-- SOURCE MATERIAL --
------------------------------

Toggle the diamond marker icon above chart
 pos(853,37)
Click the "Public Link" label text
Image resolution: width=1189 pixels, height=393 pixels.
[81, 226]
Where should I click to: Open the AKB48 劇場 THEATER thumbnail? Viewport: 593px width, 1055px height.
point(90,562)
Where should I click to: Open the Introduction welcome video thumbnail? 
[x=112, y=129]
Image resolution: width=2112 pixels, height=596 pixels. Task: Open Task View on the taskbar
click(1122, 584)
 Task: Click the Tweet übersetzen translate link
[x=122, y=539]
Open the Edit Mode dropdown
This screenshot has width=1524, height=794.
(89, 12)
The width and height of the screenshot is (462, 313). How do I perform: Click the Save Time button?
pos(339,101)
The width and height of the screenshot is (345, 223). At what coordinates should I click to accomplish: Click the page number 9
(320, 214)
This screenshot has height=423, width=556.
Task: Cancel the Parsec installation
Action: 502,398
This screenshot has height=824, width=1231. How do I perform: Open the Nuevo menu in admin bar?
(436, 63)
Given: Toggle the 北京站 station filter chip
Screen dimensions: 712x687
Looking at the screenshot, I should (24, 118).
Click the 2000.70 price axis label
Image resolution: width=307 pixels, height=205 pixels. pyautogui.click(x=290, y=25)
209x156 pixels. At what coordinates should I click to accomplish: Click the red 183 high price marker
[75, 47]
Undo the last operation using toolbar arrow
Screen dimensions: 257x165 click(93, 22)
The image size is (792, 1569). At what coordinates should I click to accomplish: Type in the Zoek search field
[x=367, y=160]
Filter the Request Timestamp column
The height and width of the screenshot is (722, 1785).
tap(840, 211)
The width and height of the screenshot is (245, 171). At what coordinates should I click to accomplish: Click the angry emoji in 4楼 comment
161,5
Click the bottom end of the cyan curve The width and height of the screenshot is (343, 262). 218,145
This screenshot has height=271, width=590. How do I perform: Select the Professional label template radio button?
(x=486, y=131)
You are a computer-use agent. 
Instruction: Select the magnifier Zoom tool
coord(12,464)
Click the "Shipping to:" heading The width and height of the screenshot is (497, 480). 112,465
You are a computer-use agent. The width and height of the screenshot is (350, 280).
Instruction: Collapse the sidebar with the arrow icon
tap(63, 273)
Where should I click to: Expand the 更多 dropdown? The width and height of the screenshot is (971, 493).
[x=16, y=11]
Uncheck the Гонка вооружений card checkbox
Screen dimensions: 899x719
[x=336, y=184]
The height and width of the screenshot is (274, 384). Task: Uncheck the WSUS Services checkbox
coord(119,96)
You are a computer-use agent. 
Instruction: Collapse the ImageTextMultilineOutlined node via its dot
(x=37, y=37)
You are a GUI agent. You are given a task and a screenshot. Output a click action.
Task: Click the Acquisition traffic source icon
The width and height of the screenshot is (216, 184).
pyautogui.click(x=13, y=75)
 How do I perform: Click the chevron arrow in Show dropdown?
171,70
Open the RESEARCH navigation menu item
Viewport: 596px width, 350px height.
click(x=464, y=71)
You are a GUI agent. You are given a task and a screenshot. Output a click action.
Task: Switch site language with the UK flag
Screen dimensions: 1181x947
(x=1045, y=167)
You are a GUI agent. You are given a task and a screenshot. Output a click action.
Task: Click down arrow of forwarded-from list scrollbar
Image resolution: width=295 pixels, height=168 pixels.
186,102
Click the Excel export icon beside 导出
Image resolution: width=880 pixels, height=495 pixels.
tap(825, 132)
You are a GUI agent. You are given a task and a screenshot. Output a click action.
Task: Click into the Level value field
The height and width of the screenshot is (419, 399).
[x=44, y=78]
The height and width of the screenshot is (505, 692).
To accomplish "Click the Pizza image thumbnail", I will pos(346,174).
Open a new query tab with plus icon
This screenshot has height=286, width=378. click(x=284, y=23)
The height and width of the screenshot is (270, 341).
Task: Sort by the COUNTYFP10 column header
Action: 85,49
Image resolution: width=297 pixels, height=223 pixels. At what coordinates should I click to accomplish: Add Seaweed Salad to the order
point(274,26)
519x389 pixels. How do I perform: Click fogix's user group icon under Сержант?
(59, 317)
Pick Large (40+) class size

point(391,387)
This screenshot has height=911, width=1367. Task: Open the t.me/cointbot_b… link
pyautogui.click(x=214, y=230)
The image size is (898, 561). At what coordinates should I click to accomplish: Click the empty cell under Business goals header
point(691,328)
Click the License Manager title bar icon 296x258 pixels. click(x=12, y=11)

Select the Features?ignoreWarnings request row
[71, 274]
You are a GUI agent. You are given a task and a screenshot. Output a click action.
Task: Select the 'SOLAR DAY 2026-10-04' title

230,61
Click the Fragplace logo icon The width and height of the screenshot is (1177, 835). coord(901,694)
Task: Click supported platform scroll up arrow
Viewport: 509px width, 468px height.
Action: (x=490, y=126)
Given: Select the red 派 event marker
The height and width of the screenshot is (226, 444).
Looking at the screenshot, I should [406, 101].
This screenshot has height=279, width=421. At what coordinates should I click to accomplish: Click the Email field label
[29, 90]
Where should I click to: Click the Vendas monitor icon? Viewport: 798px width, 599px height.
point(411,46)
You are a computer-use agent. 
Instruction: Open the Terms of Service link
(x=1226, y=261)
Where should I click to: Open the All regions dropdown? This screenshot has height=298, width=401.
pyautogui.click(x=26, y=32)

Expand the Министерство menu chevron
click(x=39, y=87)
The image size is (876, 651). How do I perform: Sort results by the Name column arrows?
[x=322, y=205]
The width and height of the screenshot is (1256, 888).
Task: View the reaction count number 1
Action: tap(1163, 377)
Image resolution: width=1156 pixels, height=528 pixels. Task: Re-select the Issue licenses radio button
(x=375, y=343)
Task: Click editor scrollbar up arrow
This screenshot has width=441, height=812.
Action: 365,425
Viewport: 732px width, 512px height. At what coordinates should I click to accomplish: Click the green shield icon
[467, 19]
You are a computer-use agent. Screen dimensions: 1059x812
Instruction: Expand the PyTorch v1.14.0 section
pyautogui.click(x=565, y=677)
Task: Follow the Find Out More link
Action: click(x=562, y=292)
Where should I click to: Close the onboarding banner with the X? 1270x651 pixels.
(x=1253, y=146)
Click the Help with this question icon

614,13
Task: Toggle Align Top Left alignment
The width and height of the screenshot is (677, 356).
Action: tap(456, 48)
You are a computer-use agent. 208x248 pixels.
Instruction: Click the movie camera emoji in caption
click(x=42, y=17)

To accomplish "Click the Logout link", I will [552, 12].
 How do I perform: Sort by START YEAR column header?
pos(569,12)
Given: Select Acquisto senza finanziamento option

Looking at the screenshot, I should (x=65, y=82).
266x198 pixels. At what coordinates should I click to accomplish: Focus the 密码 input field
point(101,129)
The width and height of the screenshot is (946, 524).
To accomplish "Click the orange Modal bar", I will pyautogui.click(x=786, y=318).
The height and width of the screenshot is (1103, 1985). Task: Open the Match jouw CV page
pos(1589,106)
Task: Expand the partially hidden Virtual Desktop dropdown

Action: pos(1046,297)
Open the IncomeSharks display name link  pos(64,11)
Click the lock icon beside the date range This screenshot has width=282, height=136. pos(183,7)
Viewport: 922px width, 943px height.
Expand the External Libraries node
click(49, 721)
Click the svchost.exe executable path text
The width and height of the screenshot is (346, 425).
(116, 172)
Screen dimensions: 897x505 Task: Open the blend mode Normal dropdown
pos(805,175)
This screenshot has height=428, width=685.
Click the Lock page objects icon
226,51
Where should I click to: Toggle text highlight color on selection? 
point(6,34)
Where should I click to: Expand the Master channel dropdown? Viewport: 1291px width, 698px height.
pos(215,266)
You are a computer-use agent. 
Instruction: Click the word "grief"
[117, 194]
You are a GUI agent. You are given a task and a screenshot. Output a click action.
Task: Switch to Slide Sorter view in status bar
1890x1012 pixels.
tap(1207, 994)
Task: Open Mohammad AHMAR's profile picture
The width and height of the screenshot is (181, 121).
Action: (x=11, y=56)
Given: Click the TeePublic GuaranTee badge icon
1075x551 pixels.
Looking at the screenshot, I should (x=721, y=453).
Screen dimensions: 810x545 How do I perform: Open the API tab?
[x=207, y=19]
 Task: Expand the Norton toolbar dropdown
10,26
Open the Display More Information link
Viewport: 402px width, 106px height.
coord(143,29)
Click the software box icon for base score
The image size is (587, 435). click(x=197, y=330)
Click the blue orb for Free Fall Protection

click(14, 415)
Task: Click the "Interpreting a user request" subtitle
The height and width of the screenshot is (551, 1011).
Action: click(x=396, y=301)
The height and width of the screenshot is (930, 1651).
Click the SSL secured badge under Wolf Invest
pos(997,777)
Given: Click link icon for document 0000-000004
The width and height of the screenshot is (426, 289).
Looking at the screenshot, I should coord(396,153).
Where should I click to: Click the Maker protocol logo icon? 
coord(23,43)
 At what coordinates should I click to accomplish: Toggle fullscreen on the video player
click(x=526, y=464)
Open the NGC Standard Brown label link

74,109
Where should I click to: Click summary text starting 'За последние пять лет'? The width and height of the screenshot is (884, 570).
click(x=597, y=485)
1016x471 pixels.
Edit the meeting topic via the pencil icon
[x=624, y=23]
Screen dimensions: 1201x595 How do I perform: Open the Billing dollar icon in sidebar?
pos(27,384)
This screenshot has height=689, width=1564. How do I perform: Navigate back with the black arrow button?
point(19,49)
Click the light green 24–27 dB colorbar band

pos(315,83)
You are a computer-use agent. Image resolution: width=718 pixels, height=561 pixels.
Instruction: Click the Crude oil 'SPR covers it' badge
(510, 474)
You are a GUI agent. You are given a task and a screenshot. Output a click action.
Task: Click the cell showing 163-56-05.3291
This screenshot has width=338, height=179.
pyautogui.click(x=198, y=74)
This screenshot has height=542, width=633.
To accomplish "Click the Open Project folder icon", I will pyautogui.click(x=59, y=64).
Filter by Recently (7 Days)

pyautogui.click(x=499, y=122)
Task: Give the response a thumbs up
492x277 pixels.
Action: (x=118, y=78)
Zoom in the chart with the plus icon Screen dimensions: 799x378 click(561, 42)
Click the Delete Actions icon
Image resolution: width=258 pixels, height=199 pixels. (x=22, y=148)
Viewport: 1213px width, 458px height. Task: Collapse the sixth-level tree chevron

------------------------------

-- EXERCISE DIRECTIONS --
Check each line of the entries for the word "beside". State how many lines hold it, and write nothing else.

-- ANSWER --
2